Speaking to reporters outside an event near the Vatican, Vatican Secretary of State Cardinal Pietro Parolin said he preferred not to render personal judgments about the matter. "I wouldn’t want to get into judgments or personal evaluations about this," he said, noting only that the tone of the attacks struck him as odd.
The pope has become a vocal critic of the U.S.-Israeli war on Iran and has opposed the Trump administration’s hardline immigration policies, positions that have drawn the president’s ire and a series of unusually public rebukes in recent weeks. Those presidential remarks have prompted pushback from Christian leaders across the political spectrum.
Parolin said the upcoming meeting at the Vatican had been requested by the U.S. and that Pope Leo would listen closely to what Secretary of State Rubio had to say. The U.S. ambassador to the Holy See told journalists on Tuesday that the encounter would likely be "frank." Parolin added, "I imagine they’ll talk about everything that has happened in recent days."
The planned encounter marks the first known meeting between the pope and a member of President Trump’s cabinet in nearly a year. Vatican officials did not offer a detailed public agenda for the discussion, but comments from both sides indicated an expectation that recent tensions would be addressed.

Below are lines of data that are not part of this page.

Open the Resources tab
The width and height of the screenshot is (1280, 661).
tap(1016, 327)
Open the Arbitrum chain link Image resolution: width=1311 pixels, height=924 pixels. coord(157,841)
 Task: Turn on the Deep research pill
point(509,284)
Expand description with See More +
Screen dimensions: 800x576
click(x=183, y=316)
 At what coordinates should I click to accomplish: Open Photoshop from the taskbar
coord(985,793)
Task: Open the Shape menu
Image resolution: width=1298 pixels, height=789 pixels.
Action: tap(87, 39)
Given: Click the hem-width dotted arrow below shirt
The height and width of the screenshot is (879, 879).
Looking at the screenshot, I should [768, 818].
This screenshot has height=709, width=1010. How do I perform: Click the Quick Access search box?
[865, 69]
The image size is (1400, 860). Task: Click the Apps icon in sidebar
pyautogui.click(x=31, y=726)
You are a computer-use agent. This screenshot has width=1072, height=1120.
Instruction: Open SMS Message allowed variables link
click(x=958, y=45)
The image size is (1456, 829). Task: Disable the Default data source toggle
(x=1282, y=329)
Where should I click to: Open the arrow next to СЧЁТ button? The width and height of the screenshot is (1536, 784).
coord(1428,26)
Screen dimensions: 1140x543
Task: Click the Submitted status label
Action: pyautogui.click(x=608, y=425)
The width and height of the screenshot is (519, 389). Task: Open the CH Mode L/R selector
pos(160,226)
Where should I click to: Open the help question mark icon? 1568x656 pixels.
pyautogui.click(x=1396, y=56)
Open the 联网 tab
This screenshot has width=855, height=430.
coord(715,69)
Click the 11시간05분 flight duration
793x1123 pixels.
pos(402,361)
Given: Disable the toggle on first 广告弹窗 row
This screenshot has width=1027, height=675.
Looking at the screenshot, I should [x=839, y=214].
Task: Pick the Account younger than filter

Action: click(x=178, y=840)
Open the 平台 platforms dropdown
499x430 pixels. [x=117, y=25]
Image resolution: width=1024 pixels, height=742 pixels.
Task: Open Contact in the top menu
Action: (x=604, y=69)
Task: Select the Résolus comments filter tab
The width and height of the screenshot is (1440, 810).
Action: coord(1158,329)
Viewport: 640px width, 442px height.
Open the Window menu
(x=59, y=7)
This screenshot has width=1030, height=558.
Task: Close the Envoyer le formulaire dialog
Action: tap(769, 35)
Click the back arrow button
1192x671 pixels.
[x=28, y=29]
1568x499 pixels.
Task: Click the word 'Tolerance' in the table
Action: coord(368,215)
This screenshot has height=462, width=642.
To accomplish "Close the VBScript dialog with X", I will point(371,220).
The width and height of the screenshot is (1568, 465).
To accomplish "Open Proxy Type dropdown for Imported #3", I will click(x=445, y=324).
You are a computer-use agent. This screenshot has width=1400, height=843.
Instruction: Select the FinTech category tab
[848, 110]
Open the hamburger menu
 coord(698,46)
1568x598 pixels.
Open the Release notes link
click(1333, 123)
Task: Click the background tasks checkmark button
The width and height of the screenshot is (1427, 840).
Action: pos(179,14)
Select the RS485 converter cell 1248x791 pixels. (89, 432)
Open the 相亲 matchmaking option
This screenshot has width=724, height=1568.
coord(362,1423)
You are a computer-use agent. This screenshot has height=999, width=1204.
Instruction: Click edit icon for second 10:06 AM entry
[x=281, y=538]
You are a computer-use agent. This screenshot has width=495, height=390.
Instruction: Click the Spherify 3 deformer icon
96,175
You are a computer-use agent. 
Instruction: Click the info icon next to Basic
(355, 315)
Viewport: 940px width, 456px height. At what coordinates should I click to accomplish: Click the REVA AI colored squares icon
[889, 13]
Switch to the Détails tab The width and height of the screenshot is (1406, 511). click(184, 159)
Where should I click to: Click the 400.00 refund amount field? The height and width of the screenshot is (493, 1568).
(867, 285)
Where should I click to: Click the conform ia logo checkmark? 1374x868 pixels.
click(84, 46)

Trump’s criticism has included an assertion earlier in the week that the pope believed it was acceptable for Iran to obtain nuclear weapons, a claim the president made while also saying Leo was "endangering a lot of Catholics" by opposing the war. After the president’s latest public attack, the pope responded to journalists by saying he was communicating the Christian message of peace.
Pope Leo also rejected the notion that he supported nuclear armament. The pope reaffirmed the church’s teaching that nuclear weapons are immoral, a position Vatican officials reiterated following the controversy.
Cardinal Parolin’s comments underscore the diplomatic sensitivity of the moment as Vatican leaders prepare to receive a high-level U.S. official amid heightened rhetoric between the two men. The meeting’s outcome and whether it will ease public tensions remain to be seen.